Graeme Bradley

Personal information
- Born: 20 March 1964 (age 62) Oatley, New South Wales, Australia

Playing information
- Position: Centre
Club
| Years | Team | Pld | T | G | FG | P |
| 1985–87 | Illawarra Steelers | 27 | 6 | 0 | 0 | 24 |
| 1988–91 | Penrith Panthers | 73 | 16 | 0 | 0 | 64 |
| 1991–92 | Castleford Tigers | 33 | 4 | 0 | 0 | 16 |
| 1993–95 | St. George Dragons | 70 | 13 | 0 | 0 | 52 |
| 1996–98 | Bradford Bulls | 83 | 38 | 0 | 0 | 152 |
|  | Total | 286 | 77 | 0 | 0 | 308 |
Representative
| Years | Team | Pld | T | G | FG | P |
| 1988 | Prime Minister's XIII | 1 | 1 | 0 | 0 | 4 |
- Source:

= Graeme Bradley =

Australian rugby league footballer

Graeme Bradley (born 20 March 1964) is an Australian former professional rugby league footballer who played in the 1980s and 1990s.

==Playing career==
He played for the Illawarra Steelers, Penrith Panthers and the St. George Dragons in the New South Wales Rugby League premiership (NSWRL) as well as the Castleford Tigers and Bradford Bulls in England.

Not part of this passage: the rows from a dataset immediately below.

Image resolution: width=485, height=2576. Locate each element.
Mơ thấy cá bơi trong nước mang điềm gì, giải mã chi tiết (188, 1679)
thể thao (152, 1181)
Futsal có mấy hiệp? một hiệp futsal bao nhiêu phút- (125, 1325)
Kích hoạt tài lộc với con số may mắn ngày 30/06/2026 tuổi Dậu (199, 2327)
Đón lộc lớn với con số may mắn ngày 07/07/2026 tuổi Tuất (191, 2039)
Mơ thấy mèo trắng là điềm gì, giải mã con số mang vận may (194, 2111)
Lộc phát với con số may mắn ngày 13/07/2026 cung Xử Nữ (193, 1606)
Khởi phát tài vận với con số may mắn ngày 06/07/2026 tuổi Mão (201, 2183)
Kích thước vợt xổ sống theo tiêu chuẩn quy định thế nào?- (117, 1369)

Bradley played junior football with Oatley RSL, New South Wales. Bradley entered first-grade after Illawarra Steelers' coach, Brian Smith, signed him to the club in 1985. Smith had been Bradley's school-teacher. He spent three years with the Steelers before moving to the Penrith Panthers.

The Panthers reached back-to-back grand finals, in 1990 and 1991. Bradley was named on the bench for the 1991 grand final and although he spent 40 minutes warming up on the sidelines, coach Phil Gould did not send Bradley on. Following the grand final victory, he travelled with the Panthers to England for the 1991 World Club Challenge, which was lost to Wigan. After this, he followed his former Steelers Smith to the St George Dragons. Bradley played in the grand final for St George in 1993.

Bradley played at in Castleford's 12–28 defeat by Wigan in the 1992 Challenge Cup Final during the 1991–92 season at Wembley Stadium, London, in front of a crowd of 77,386.

When Smith left Australia to coach the Bradford Bulls in the newly formed Super League, he signed Bradley, who spent three successful years there, including an appearance at stand-off half in Bradford’s 1996 Challenge Cup Final loss to St. Helens, and winning Super League II in 1997. Bradley retired following 1998's Super League III.